A friggin B?! Seriously?
[My professors] didn’t know how to use the computer so they couldn’t look at it live!
But a B didn’t seem to slow you down, since your next stop was Hollywood.
I went out to [work for] Warner Bros. a few years out of college. This was an awesome job because I just did websites for movies. It was unlimited creativity because, you know, there was no one to really look over you then. The internet was still new. And, because it was with movies, we got to go to movie premiers and walk the Red Carpet and–
Woah, stop. The Red Carpet?! You graphic designed your way to the Red Carpet?
Yeah, and I got to meet movie stars, because, at the time, they were all very interested in the internet and how the web worked. Actually Arnold Schwarzenegger was really into it.
Shut. Up. You met Arnold Schwarzenegger?
I did. I shook his hand; it was really soft. Arnold Schwarzenegger has really soft hands, which is surprising since he’s a bodybuilder, you know?
I mean, all of this is pretty surprising to tell you the truth, Jen. I gotta ask, what brings you here, to Patriot? The Red Carpet to rural Ohio is a bit of a jump!
Eventually I left Warner Brothers after it started to get really corporate and, well, I love [graphic design] for the creativity and, after I traveled the world for a while and had kids and freelanced for a bit. I ended up back in this area because, well, I’m from here.
And, how do you like it here at Patriot?
I’ve been here two months and it’s great. Really. The people I work with are great. They’re really smart. Much smarter than me, in fact, which is great because I’m learning new stuff everyday. And, of course, it’s fun to watch all of the shenanigans my colleagues get into over [in the developer’s clubhouse].

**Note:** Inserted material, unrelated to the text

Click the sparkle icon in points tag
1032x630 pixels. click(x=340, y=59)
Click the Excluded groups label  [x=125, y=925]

Go over there and say, ‘Competitive video games are not sport,’ and see what happens. I dare you. You may want to come armed with a Nerf gun if you decide to try it.
Ha! I’ll take your word for it.
I also really like how flexible it is here. Like, Tuesday’s and Thursday’s I usually work from home so I can get my kids on and off the bus, which is nice. [Patriot] was very cool with working with me and my life situation.

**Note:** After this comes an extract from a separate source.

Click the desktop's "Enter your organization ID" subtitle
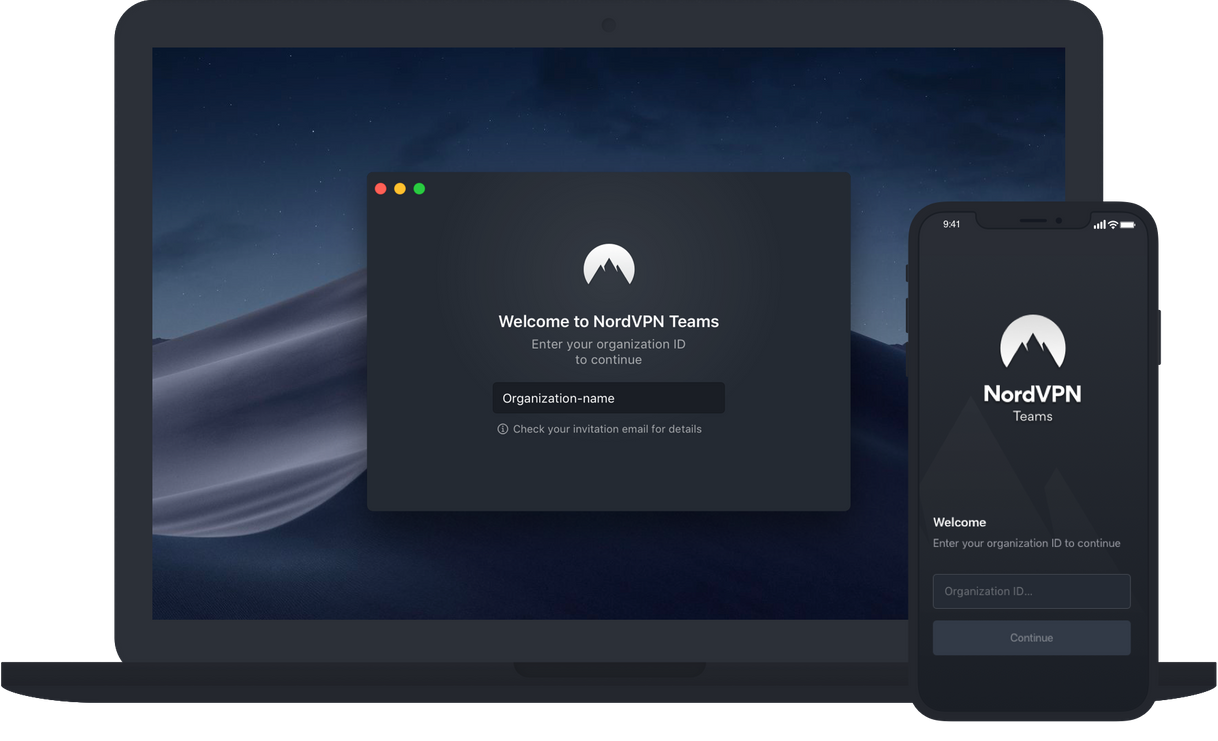Image resolution: width=1218 pixels, height=741 pixels. (x=608, y=345)
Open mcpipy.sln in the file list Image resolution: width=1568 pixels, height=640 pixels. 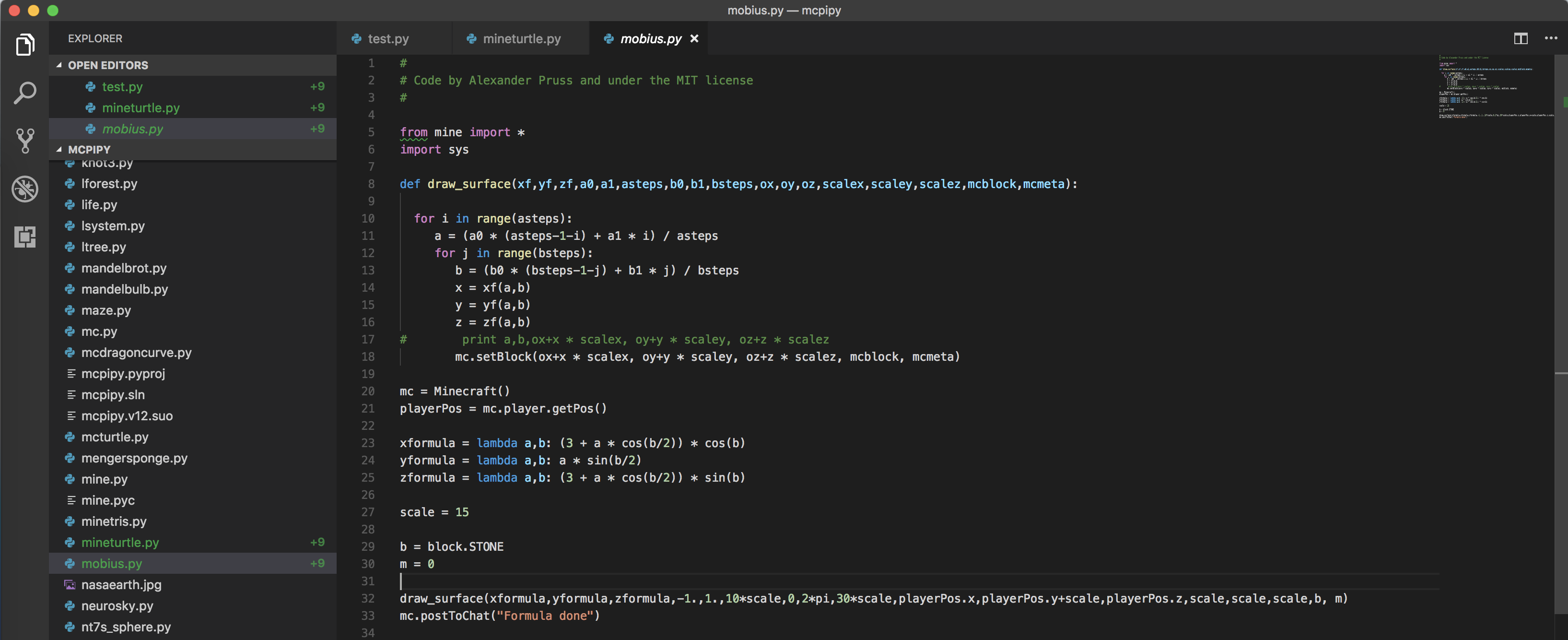click(x=113, y=394)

I’ve heard that the software development world can be tough for women because of the disproportionate ratio of men to women. Have you had any problems?
Here? No, this place is great and I feel very welcomed and accepted. The guys here are funny and nice.
…with Nerf guns.
Yes, but they’re a really great group of people. In other places, though, it can be different for women. There aren’t many of us and sometimes you can get looked down on if you’re a girl. If you’re a girl and you want to work in the development space, you have to stick with it, brush it off, and keep going for your dream.
If there was a talented young woman out there looking for a software or graphic design related position, would you encourage them to come here?
Oh, definitely. I think there are definitely opportunities here. Opportunities to learn and teach. Everyone here is very open to new ideas, and you can participate immediately.
Jen, thank you so much for your time, and a wonderful and inspiring story.